*WRITTEN REQUEST*:
Retype everything from the line containing "Where should I click to: Open" down to the end of the records, with no changes.

*Entries on finding words and elements*:
○ ○ ○ ○

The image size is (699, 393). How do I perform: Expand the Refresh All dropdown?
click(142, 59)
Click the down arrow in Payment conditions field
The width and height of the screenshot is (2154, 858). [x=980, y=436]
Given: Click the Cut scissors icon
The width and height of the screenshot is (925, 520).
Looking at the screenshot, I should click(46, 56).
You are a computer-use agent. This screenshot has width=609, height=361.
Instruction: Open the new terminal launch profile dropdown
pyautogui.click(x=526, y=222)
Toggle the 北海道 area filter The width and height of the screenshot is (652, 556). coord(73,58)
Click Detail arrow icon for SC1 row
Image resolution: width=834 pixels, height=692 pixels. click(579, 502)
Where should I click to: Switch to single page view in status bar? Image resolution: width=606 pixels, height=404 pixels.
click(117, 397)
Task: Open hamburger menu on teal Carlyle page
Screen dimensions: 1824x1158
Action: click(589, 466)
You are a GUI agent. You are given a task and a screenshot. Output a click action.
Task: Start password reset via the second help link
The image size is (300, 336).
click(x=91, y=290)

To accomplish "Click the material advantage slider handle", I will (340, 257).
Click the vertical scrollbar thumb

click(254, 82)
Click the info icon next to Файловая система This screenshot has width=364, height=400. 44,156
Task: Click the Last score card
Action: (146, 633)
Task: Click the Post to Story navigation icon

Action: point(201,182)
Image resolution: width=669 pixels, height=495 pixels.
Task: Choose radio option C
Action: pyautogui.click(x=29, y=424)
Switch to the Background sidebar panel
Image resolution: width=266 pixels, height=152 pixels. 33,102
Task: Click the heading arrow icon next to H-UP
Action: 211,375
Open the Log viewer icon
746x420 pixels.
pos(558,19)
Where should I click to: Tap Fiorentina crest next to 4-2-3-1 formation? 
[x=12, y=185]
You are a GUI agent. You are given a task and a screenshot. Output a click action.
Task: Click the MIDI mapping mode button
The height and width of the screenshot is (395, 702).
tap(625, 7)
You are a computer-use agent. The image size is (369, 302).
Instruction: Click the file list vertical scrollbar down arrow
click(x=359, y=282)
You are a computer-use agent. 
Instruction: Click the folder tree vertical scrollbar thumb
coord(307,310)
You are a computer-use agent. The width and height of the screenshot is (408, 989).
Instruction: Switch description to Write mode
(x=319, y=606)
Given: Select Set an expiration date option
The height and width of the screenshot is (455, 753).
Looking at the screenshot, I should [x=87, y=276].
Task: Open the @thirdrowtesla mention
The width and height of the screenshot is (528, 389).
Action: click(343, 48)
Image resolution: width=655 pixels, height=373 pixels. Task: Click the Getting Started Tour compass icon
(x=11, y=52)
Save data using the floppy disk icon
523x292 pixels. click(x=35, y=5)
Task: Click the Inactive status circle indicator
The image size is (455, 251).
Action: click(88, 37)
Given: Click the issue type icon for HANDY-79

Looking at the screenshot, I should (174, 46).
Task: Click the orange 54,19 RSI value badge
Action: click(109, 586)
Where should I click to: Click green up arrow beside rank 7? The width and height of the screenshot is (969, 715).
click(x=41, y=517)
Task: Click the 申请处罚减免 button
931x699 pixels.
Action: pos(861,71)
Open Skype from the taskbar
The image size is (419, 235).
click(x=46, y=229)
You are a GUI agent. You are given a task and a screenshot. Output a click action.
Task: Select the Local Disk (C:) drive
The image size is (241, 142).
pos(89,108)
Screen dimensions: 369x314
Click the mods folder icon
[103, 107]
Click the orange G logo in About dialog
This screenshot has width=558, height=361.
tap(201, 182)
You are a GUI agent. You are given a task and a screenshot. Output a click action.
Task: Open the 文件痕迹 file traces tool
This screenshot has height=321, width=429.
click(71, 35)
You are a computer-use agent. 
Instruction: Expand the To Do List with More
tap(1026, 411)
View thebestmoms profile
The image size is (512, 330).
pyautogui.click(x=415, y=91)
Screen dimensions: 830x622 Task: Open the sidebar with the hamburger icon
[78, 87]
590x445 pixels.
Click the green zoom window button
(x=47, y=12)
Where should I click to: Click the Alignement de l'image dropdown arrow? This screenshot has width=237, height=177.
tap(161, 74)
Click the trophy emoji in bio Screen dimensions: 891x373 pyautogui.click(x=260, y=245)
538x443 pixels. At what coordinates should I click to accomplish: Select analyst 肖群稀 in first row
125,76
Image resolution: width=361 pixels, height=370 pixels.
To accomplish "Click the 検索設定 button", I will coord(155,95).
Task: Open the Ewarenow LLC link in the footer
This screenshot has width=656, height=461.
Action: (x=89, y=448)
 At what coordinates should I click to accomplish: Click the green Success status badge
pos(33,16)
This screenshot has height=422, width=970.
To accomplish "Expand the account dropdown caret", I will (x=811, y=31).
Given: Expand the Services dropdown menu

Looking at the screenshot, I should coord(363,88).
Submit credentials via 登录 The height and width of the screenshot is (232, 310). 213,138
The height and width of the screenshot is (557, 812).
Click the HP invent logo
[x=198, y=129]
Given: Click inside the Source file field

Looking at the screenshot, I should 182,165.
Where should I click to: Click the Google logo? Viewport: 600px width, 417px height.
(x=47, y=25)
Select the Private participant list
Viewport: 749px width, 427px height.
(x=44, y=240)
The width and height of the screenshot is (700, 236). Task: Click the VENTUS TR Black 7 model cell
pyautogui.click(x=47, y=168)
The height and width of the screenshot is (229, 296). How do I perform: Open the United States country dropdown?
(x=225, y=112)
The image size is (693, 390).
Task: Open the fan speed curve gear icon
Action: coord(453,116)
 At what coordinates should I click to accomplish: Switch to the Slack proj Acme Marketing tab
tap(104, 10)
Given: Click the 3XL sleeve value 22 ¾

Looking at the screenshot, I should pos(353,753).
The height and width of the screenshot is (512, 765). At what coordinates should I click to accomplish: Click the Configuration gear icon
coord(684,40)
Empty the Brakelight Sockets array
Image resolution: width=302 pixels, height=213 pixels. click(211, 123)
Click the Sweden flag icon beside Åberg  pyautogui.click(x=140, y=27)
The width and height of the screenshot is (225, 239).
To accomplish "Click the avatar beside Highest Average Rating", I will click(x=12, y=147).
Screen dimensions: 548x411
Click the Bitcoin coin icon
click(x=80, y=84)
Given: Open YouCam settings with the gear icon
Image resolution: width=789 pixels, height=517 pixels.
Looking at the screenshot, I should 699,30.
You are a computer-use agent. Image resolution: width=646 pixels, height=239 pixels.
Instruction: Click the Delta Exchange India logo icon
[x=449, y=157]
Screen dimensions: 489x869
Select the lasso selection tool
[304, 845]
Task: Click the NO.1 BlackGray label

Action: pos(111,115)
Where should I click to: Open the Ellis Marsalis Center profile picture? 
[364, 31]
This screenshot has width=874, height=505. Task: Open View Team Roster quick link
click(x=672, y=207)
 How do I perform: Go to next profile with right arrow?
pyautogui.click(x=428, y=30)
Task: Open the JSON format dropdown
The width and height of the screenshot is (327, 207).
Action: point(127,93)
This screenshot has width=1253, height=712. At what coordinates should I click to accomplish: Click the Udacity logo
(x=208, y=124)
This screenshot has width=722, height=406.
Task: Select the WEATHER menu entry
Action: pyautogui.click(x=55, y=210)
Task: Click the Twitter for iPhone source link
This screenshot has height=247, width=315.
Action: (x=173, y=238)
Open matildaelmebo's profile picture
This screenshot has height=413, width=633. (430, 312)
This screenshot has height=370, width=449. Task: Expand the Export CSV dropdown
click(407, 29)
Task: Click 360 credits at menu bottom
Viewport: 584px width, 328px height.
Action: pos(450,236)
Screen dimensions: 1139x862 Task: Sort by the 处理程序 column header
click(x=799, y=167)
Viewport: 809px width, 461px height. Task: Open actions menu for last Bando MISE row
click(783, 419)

○ ○ ○ ○

*ANSWER*:
Where should I click to: Open the Ellis Marsalis Center profile picture? 
[364, 31]
This screenshot has width=874, height=505. Task: Open View Team Roster quick link
click(x=672, y=207)
 How do I perform: Go to next profile with right arrow?
pyautogui.click(x=428, y=30)
Task: Open the JSON format dropdown
The width and height of the screenshot is (327, 207).
Action: point(127,93)
This screenshot has width=1253, height=712. At what coordinates should I click to accomplish: Click the Udacity logo
(x=208, y=124)
This screenshot has width=722, height=406.
Task: Select the WEATHER menu entry
Action: pyautogui.click(x=55, y=210)
Task: Click the Twitter for iPhone source link
This screenshot has height=247, width=315.
Action: (x=173, y=238)
Open matildaelmebo's profile picture
This screenshot has height=413, width=633. (430, 312)
This screenshot has height=370, width=449. Task: Expand the Export CSV dropdown
click(407, 29)
Task: Click 360 credits at menu bottom
Viewport: 584px width, 328px height.
Action: pos(450,236)
Screen dimensions: 1139x862 Task: Sort by the 处理程序 column header
click(x=799, y=167)
Viewport: 809px width, 461px height. Task: Open actions menu for last Bando MISE row
click(783, 419)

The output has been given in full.